La tua area di lavoro nell’apnea è sulla compensazione, ho letto che avevi un blocco di compensazione tra i 75/80 metri e non riuscivi ad andare oltre, come sei riuscito a superarlo e aggiudicarti i tuoi record?

Nel 2009 conobbi Patick Musimu, un apneista Belga che mi introdusse alla tecnica compensatoria del Mouthfill, quell’anno passai dai 75/80 mt a stabilire il record Svizzero (ho iniziato la mia carriera di apneista come svizzero avendo la doppia cittadinanza e visto che i record italiano all’epoca per me erano irraggiungibili), poi negli anni successivi iniziai a studiare in modo più approfondito le problematiche compensatorie fino a sviluppare un programma di insegnamento che parte dalla compensazione per i neofiti fino alle più evolute tecniche di compensazione per i campioni di altissimo livello. Questo programma ad oggi mi porta in giro per l’Europa a fare Stage sulla “Compensazione Consapevole”. Sempre più apneisti alle prime armi hanno potuto passare ostacoli sulla compensazione che precedentemente li avevano quasi fatti desistere dal fare questo sport, e atleti di altissimo livello stabiliscono nuovi record nazionali e mondiali grazie a questo programma. Alcuni anni fà feci un DVD che esponeva alcuni esercizi per sviluppare la consapevolezza degli organi coinvolti nella compensazione. In occasione dell’EUDI SHOW del 2016 presenterò un libro che sto scrivendo sulla “Compensazione Consapevole”

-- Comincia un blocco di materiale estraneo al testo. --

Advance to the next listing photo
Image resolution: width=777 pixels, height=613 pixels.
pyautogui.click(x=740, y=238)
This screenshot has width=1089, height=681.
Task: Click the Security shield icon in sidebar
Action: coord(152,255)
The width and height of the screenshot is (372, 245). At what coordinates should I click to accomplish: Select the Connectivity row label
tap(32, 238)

Qual’è oggi la quota media alla quel scende un pescatore in apnea? Tra gli anni 60 metà 70 sera sul filo dei 30 metri. Credi che la sua efficienza (quella del pescatore) sia aumentata con la nuova didattica e i corsi?

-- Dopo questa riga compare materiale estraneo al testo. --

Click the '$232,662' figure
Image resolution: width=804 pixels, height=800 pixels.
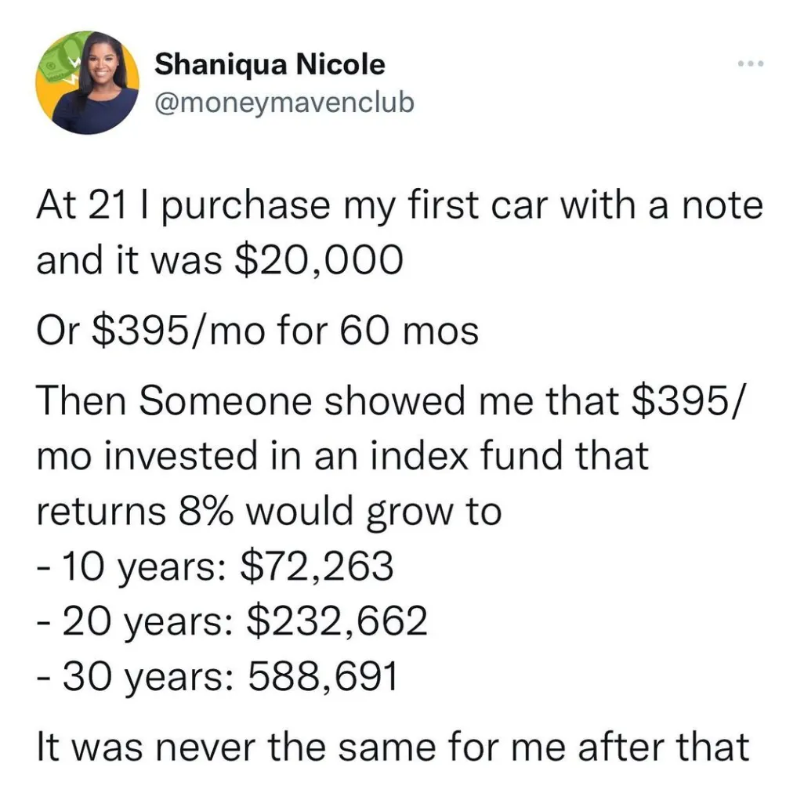337,621
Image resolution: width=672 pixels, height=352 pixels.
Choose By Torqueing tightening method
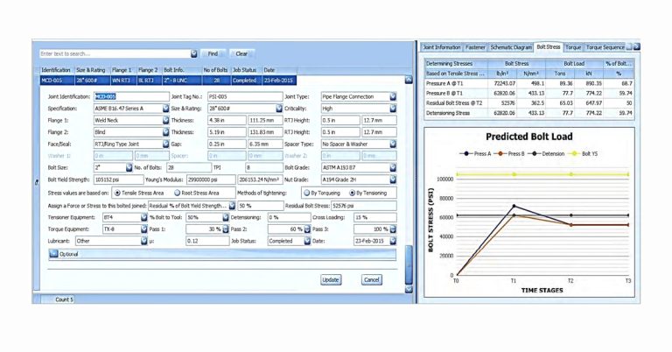point(307,193)
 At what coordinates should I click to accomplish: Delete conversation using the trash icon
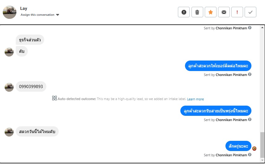tap(197, 12)
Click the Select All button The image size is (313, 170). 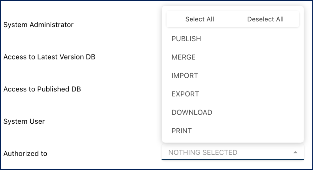[200, 19]
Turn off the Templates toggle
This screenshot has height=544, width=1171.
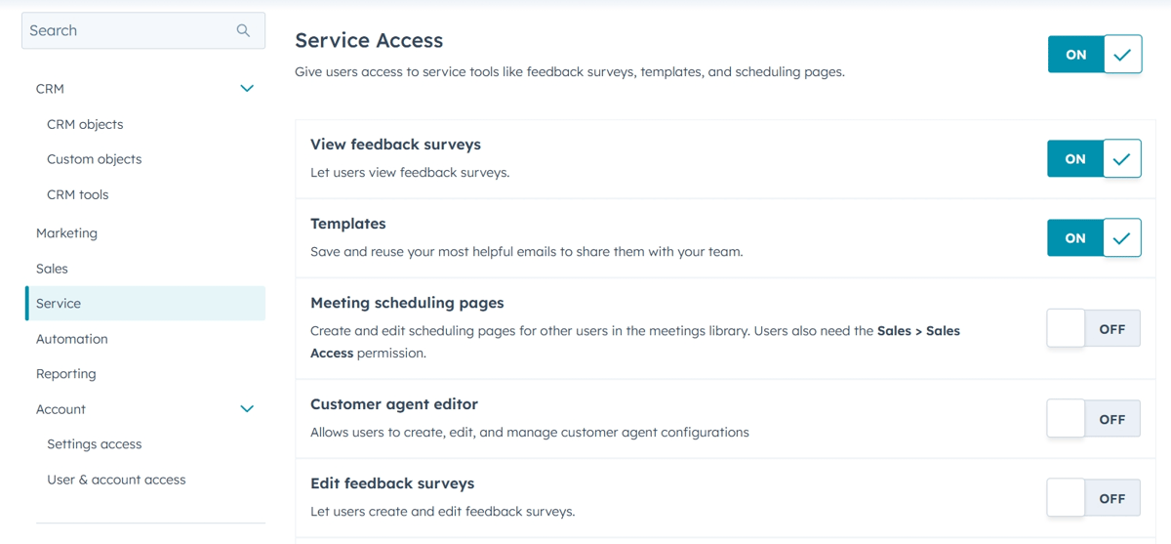[1094, 237]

Credo che le quote nella “media” fossero più basse tra gli anni 60 e 70; un pescatore medio pescava tra i 10 e i 15 mt di profondità e qualcuno si spingeva fino ai 30/35 mt. Oggi la media si è spostata tra i 15/25 mt e qualcuno si spinge fino a delle quote di 40/50. Mi permetti di puntualizzare la differenza tra “pescare ad una quota X” e effettuare “un tuffo singolo ad una quota Y”, mi spiego meglio se il 90% delle mie pescate sono tra i 25/30 mt. quella è la mio quota di pesca, se un giorno faccio una cattura a 40 mt., non vuole dire che la mia quota operativa si è spostata in automatico a 40 mt.

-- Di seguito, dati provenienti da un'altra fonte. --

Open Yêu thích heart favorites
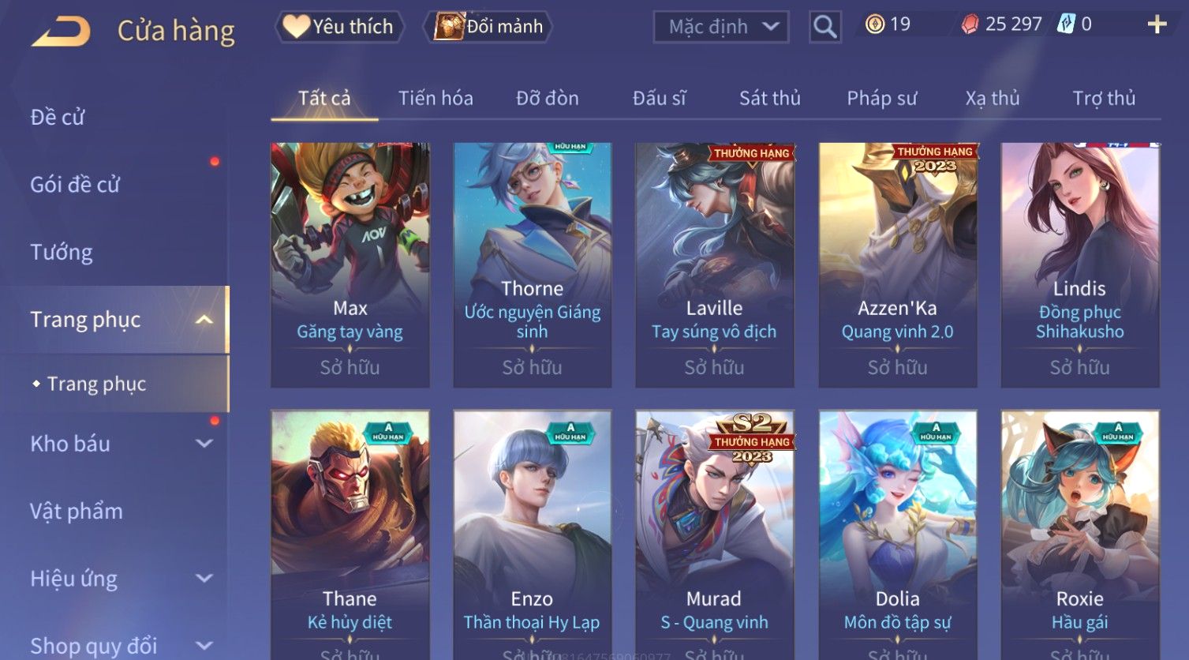The image size is (1189, 660). click(339, 27)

Qual’è il tuo rapporto con il mare? Preferisci fotografare o pescare?

Io amo il mare a 360° mi piace fare apnea di profondità, mi piace fare apnea per interagire con la fauna marina, mi piace fare immersioni scuba ricreative ed immersioni tecniche. Negli ultimi anni mi sono appassionato alla fotografia subacquea sia in apnea che con le bombole. Nella mia vita ho praticato poco la pesca in apnea ma ho ritrovato nella fotografia una certa analogia, servono le stesse capacità di scendere facendo meno rumore possibile, approcciare il pesce in modo di non farlo scappare, tempi di fondo… etc… a tal proposito a breve uscirà in libreria un libro scritto con Michele Davino sulla fotografia in apnea.